The Ryan-Romney Ticket
“The next President of the United States, Paul Ryan.”
I think Mitt might be having a bit of an identity crisis. When introducing his vice presidential running-mate, Paul Ryan, Governor Romney triumphantly declared the congressman as Mr. Obama’s successor. Oops. In the biggest moment of his campaign, the biggest moment of his public life thus far, Romney forgot for just a second (or maybe it was just Freudian), exactly why he was running for president.
Paul Ryan is a man of conviction. He’s been in the House for 13 years, weathered three administrations, and never once backed down from his principles. He wanted to overhaul Medicare when it was politically toxic, and kept on chugging as the Tea Party moved the issue to the forefront. His budget is a culmination of his 41 years on this planet, and many terms in Congress. It is the pinnacle of conservative thought. A true vision for this country. No wonder Mitt thought this guy is the one who should be running for president.
As many pundits have noted, Romney’s campaign strategy was largely making the campaign about Obama. The president failed, and Romney was a businessman so he’d do better. The latter part of that sentence, however, was also the less important part of Romney’s strategy. As I’ve written about, Romney’s goal was “focus on the economy” narrowly, highlighting the president’s failures and then “running out the clock” until election day.
Now the Obama campaign, given the excuse to go negative since Romney did it first, blitzed the media with attack ads (both personal and policy oriented) to define Romney in a negative light. Both sides desperately tried to define the other. Neither really talked about the candidates.
So Romney, seeing the strategy isn’t working (last week’s polls show Obama up 7-9 points nationally), decides to change the race by choosing a strong conservative. He chooses a man with a reputation for civility, and grand policy plans. He chooses the high road, a presidential campaign that will now be about visions, and choices (hopefully no more serial killer Romney ads).
It’s commendable, and I look forward to the next two and a half months. But it’s not Mitt.
The Ryan pick shows Mitt Romney is small. At President Obama’s healthcare summit, Paul Ryan argued with the president, face to face, as cameras rolled, about the philosophy, the policy, (obviously the price), of the Affordable Care Act. The locally elected Congressman sparred with the leader of the free world because he had conviction. Seeing his name below Romney’s just doesn’t make sense.
To show Romney’s shallowness: He passed universal healthcare, but then embraced Ryan’s budget plan during election season that would radically alter Medicare.
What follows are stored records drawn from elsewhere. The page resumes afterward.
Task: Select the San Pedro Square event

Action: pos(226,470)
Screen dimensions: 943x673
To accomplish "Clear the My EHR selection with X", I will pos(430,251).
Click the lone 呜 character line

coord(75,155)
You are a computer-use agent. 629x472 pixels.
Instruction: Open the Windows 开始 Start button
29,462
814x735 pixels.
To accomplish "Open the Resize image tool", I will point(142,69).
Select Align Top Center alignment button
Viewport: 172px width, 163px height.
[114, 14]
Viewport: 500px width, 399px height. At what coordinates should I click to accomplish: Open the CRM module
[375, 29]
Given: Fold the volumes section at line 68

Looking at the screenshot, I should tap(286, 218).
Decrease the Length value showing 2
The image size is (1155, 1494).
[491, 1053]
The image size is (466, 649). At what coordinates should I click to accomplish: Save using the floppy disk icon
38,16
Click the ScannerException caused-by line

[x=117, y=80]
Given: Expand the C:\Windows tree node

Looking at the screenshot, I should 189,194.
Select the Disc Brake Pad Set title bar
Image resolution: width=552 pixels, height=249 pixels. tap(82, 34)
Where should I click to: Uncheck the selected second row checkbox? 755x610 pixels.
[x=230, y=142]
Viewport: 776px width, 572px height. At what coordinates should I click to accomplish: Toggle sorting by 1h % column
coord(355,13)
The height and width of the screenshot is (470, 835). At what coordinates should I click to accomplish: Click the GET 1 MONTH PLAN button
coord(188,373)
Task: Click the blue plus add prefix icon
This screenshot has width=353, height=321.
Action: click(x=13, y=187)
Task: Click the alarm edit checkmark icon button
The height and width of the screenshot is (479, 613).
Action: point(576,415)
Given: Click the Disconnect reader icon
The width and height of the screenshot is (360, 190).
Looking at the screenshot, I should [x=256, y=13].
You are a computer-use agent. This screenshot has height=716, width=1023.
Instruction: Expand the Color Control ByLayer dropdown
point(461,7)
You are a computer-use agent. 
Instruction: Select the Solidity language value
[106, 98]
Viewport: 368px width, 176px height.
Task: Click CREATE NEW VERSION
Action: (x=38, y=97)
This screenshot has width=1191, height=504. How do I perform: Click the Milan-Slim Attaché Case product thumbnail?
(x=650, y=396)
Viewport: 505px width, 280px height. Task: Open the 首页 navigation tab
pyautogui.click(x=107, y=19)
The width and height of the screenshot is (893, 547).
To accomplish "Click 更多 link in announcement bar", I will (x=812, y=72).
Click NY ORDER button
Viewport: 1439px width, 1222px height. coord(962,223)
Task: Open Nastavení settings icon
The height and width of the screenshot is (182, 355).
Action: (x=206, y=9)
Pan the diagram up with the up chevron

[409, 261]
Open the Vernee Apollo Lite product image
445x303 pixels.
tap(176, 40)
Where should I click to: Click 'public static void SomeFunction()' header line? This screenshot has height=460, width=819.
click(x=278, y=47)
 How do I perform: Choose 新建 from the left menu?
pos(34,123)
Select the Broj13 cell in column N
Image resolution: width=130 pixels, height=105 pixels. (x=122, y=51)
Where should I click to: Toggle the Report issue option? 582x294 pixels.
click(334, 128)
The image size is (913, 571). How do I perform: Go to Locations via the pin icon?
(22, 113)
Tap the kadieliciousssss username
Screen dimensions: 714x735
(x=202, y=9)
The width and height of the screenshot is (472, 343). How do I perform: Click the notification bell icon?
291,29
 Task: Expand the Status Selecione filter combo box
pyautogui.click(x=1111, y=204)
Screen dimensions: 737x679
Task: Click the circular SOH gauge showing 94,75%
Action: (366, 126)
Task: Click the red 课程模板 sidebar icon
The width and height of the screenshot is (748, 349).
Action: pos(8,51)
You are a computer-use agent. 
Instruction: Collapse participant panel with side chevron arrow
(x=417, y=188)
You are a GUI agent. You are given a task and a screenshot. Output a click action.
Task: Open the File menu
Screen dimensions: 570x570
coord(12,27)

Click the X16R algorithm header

Romney never wanted a campaign about ideas. He wanted a campaign about Obama’s failed presidency. But that didn’t work so he’s now going to talk grand vision. The problem is he doesn’t have one. But Ryan does, and so Romney can tether his vision to Ryan’s. But that’s not how campaigns are run. The candidate doesn’t build off of his subordinate; it’s the other way around. Doing so exposes Romney’s lack of vision and identity. He is a follower, a “conservative” (maybe he can use that to connect to the average Joe). And the worst thing a follower can do is pretend to lead. Ryan is in every way a better Republican.
I’ve heard pundits discuss this risk over the last few months, but Ryan, above anyone else, is by far the most damaging. Because he isn’t wacky. He’s very similar to Romney in a lot of ways. He’s intelligent, civil, and cares much more about the economy than social issues. He sometimes seems aloof, or disconnected because of his intellectualism. But he has a clear sense of what he believes in and what’s worth fighting for. You can see that in the way he talks. He very well may be the next “President of the United States”
This election just got an upgrade. Ryan will force Romney to talk about the budget, and therefore, it will force the president to talk about the budget. But Ryan won’t give Romney much of a bump with independents, because Romney won’t succeed in connecting his (Ryan’s) vision to voters. But President Obama can connect; he did it four years ago.
So I like the pick. Not only because I think Obama will win, but because it will force issues that have to be addressed, and never otherwise would have been. Paul Ryan will discuss Medicare, and Social Security, and even though I disagree with his plans, the President will have to respond. The American people are going to learn to stomach some of these toxic issues, and they’re going to start to care about them. And when President Obama swears his oath in January, he’ll have the capital to roll up his sleeves and do something about them. Mr. Ryan, you may just end up with the reform you’ve always wanted.